We loved the prefab.  All built in appliances. A lovely multi-fuel fire in the lounge which was at the back of the prefab, facing the back garden.  We also had a proper bathroom - the only one we had until they swung over the new bathrooms in Titchfield Road in about 1969.

I started school from that prefab.  Across the road to the infants school at Green Wrythe. My very earliest memory was being pushed in my pram from our prefab down to the circle by my aunt and uncle who were both arguing who was going to push me in the pram.  Happy days!

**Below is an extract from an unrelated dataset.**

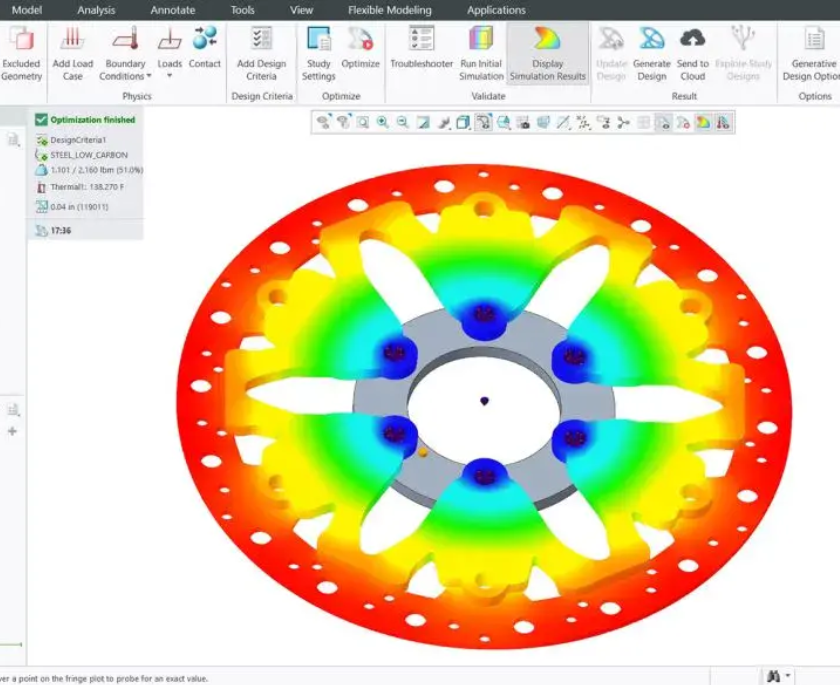Switch to the Analysis tab
The height and width of the screenshot is (685, 840).
coord(96,10)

By Brenda Clark nee Stuart
On 09/04/2014

Born in St. Helier Hospital towards the end of the war.  My parents had moved to a flat in Winchcombe Road as the first tenants and I went to Winchcombe Road infants and juniors (directly opposite)  We moved as a family to a two bed house further down Winchcombe Road and I joined Bishop Andrewes Church as a choirboy.  Years later met my to be wife, and while organist and choirmaster there we married and moved to Carshalton.  Val worked at St. Helier as a nursery nurse, later to be in charge on F6. Proud to have grown up on the estate and to have been very much part of the community.  Just a few cars in the road in those days and well cared for privet hedges and front gardens.  Gas lighting for many years too until the "new fangled" electric lights.  So very many memories - perhaps will write a book one day! 

By Dennis Moor
On 12/07/2016

I think Mr Jones is in error when he says 1932. My family moved into the new house in Sherborne Crescent in 1934, I was ten. The gardens front & rear were full of heavy clay which I helped Father to clear. The 'Big Wood' opposite the 'Buttercup Field' became a source for firewood. I was born in a Bermondsey tenement so the wide open streets and fresh air was semi paradise. I retain fond memories of the estate, of the years I lived there until called to the Royal Navy for war service.

By Edward Wilkins
On 06/11/2016

My Grandparents were Henry(Harry) and Emily Hinder moved with My Mum Cissie, and her Brother Harry, and sisters Flossy and Lily to Cartmel Garden when mum was 12. This was either the end of 1929 or the beginning of 1930. There was no school for the first 6 months! My Grandad who lived until 1984 and stayed in the same house always said they were among the first key holders on the estate. My mum went on to live in Whitland road and then Wrythe Lane where she lived until her death in 2005. 

By Amanda-Jane Campbell
On 06/11/2018

Hi old timers Who remembers Wincups at the bottom of St. Helier Ave, a cycle shop.

By Den O'brien,
On 12/05/2019

Does anyone remember the Fosbury family of 49 Winchcombe road?